Please format every line of the records below as a JSON list of strings, one string per line, and omit any blank lines.

_ _ _ _ _

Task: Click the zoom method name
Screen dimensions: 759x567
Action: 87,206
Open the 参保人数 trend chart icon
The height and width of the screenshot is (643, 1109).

_ _ _ _ _

→ **CORRECT OUTPUT**
[
  "Task: Click the zoom method name",
  "Screen dimensions: 759x567",
  "Action: 87,206",
  "Open the 参保人数 trend chart icon",
  "The height and width of the screenshot is (643, 1109)."
]